### EXERCISE REQUIREMENTS
Can you write out every one of the items below word for word, with nothing changed?

------------------------------------------------------------------------

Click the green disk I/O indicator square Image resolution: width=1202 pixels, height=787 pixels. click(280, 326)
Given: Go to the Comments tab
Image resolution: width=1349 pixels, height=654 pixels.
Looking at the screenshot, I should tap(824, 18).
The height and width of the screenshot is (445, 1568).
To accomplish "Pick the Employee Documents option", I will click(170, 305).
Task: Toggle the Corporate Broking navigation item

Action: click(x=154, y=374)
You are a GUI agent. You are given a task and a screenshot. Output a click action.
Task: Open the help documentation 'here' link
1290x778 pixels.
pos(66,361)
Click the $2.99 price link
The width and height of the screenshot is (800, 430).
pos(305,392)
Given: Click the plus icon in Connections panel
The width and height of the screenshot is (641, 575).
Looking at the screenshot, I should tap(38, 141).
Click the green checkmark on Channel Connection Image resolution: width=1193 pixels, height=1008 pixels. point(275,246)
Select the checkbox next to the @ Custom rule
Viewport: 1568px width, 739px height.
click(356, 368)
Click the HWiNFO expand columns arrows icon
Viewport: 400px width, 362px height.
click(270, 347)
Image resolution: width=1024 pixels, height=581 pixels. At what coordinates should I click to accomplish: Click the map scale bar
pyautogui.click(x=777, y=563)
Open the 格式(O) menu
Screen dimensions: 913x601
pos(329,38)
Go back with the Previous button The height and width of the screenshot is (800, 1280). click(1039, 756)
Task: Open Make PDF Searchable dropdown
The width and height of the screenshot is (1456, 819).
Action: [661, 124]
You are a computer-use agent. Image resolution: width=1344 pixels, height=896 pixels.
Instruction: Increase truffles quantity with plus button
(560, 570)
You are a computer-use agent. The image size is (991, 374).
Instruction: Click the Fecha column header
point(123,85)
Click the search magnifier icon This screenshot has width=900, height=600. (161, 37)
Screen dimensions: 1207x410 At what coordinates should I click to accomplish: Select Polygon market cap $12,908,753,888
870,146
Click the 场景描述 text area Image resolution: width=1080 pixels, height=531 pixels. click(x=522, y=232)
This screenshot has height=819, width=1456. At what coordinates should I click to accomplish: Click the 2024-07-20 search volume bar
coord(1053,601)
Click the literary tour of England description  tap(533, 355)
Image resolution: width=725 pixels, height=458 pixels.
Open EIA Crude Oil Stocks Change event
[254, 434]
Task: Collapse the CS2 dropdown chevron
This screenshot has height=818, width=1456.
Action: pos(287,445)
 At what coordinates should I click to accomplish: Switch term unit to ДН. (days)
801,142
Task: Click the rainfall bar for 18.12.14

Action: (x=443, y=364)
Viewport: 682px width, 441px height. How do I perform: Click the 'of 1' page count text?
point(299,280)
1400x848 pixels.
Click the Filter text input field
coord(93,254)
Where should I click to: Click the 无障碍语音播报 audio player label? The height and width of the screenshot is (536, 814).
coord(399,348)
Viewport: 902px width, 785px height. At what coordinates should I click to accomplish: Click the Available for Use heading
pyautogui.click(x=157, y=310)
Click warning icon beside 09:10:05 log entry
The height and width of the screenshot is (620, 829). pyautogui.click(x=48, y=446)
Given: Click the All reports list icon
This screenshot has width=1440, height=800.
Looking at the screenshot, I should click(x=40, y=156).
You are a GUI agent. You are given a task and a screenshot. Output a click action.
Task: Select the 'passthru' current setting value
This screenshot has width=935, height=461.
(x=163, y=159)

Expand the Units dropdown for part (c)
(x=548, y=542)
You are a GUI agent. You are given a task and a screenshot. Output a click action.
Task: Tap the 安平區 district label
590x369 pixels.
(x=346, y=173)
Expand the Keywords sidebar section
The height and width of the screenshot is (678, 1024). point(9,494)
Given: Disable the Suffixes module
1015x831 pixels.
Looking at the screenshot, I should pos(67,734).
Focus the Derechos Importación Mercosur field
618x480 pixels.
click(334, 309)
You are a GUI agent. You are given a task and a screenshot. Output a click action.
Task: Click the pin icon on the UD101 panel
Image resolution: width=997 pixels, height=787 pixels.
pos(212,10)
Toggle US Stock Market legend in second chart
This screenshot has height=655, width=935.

------------------------------------------------------------------------

### CORRECT ANSWER
Click the green disk I/O indicator square Image resolution: width=1202 pixels, height=787 pixels. click(280, 326)
Given: Go to the Comments tab
Image resolution: width=1349 pixels, height=654 pixels.
Looking at the screenshot, I should tap(824, 18).
The height and width of the screenshot is (445, 1568).
To accomplish "Pick the Employee Documents option", I will click(170, 305).
Task: Toggle the Corporate Broking navigation item

Action: click(x=154, y=374)
You are a GUI agent. You are given a task and a screenshot. Output a click action.
Task: Open the help documentation 'here' link
1290x778 pixels.
pos(66,361)
Click the $2.99 price link
The width and height of the screenshot is (800, 430).
pos(305,392)
Given: Click the plus icon in Connections panel
The width and height of the screenshot is (641, 575).
Looking at the screenshot, I should tap(38, 141).
Click the green checkmark on Channel Connection Image resolution: width=1193 pixels, height=1008 pixels. point(275,246)
Select the checkbox next to the @ Custom rule
Viewport: 1568px width, 739px height.
click(356, 368)
Click the HWiNFO expand columns arrows icon
Viewport: 400px width, 362px height.
click(270, 347)
Image resolution: width=1024 pixels, height=581 pixels. At what coordinates should I click to accomplish: Click the map scale bar
pyautogui.click(x=777, y=563)
Open the 格式(O) menu
Screen dimensions: 913x601
pos(329,38)
Go back with the Previous button The height and width of the screenshot is (800, 1280). click(1039, 756)
Task: Open Make PDF Searchable dropdown
The width and height of the screenshot is (1456, 819).
Action: [661, 124]
You are a computer-use agent. Image resolution: width=1344 pixels, height=896 pixels.
Instruction: Increase truffles quantity with plus button
(560, 570)
You are a computer-use agent. The image size is (991, 374).
Instruction: Click the Fecha column header
point(123,85)
Click the search magnifier icon This screenshot has width=900, height=600. (161, 37)
Screen dimensions: 1207x410 At what coordinates should I click to accomplish: Select Polygon market cap $12,908,753,888
870,146
Click the 场景描述 text area Image resolution: width=1080 pixels, height=531 pixels. click(x=522, y=232)
This screenshot has height=819, width=1456. At what coordinates should I click to accomplish: Click the 2024-07-20 search volume bar
coord(1053,601)
Click the literary tour of England description  tap(533, 355)
Image resolution: width=725 pixels, height=458 pixels.
Open EIA Crude Oil Stocks Change event
[254, 434]
Task: Collapse the CS2 dropdown chevron
This screenshot has height=818, width=1456.
Action: pos(287,445)
 At what coordinates should I click to accomplish: Switch term unit to ДН. (days)
801,142
Task: Click the rainfall bar for 18.12.14

Action: (x=443, y=364)
Viewport: 682px width, 441px height. How do I perform: Click the 'of 1' page count text?
point(299,280)
1400x848 pixels.
Click the Filter text input field
coord(93,254)
Where should I click to: Click the 无障碍语音播报 audio player label? The height and width of the screenshot is (536, 814).
coord(399,348)
Viewport: 902px width, 785px height. At what coordinates should I click to accomplish: Click the Available for Use heading
pyautogui.click(x=157, y=310)
Click warning icon beside 09:10:05 log entry
The height and width of the screenshot is (620, 829). pyautogui.click(x=48, y=446)
Given: Click the All reports list icon
This screenshot has width=1440, height=800.
Looking at the screenshot, I should click(x=40, y=156).
You are a GUI agent. You are given a task and a screenshot. Output a click action.
Task: Select the 'passthru' current setting value
This screenshot has width=935, height=461.
(x=163, y=159)

Expand the Units dropdown for part (c)
(x=548, y=542)
You are a GUI agent. You are given a task and a screenshot. Output a click action.
Task: Tap the 安平區 district label
590x369 pixels.
(x=346, y=173)
Expand the Keywords sidebar section
The height and width of the screenshot is (678, 1024). point(9,494)
Given: Disable the Suffixes module
1015x831 pixels.
Looking at the screenshot, I should pos(67,734).
Focus the Derechos Importación Mercosur field
618x480 pixels.
click(334, 309)
You are a GUI agent. You are given a task and a screenshot. Output a click action.
Task: Click the pin icon on the UD101 panel
Image resolution: width=997 pixels, height=787 pixels.
pos(212,10)
Toggle US Stock Market legend in second chart
This screenshot has height=655, width=935.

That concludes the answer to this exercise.